How many lines in the records below contain the string "Open"? Reply with the number alone.

BEGIN ENTRIES PROVIDED

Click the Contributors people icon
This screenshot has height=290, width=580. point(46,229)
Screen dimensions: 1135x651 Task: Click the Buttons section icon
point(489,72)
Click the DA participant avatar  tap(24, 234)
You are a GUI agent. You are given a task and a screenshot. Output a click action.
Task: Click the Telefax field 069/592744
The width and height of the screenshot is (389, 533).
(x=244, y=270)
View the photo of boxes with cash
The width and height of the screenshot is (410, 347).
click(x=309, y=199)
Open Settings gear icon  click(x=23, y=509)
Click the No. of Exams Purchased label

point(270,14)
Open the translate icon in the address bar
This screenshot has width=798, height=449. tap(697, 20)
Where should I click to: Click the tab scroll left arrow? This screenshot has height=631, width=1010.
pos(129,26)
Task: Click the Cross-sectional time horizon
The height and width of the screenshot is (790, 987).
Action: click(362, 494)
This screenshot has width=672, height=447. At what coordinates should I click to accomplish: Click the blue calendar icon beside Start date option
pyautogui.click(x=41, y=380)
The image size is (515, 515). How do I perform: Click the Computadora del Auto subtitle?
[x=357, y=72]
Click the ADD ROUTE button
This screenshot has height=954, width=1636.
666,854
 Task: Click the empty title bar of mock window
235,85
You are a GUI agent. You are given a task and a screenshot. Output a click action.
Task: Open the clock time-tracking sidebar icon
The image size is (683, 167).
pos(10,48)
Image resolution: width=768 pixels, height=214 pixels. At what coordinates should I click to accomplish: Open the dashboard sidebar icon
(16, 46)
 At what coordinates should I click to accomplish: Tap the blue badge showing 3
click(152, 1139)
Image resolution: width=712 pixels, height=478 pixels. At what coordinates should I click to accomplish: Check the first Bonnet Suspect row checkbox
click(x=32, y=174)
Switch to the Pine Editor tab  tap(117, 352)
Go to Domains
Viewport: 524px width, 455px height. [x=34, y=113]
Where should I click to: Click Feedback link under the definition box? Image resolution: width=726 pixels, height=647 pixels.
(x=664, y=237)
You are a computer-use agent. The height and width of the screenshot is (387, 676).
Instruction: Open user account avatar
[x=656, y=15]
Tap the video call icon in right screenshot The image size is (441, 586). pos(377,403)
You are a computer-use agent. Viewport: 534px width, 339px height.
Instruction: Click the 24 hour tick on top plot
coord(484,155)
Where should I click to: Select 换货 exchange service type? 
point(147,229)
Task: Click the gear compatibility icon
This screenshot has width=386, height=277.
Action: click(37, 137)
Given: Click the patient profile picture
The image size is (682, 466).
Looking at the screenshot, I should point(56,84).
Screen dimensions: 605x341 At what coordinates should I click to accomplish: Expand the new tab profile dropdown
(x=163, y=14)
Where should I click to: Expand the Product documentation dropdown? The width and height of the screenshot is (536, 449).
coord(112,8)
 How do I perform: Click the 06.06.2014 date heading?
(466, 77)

END ENTRIES PROVIDED

COMPLETED TASK:
5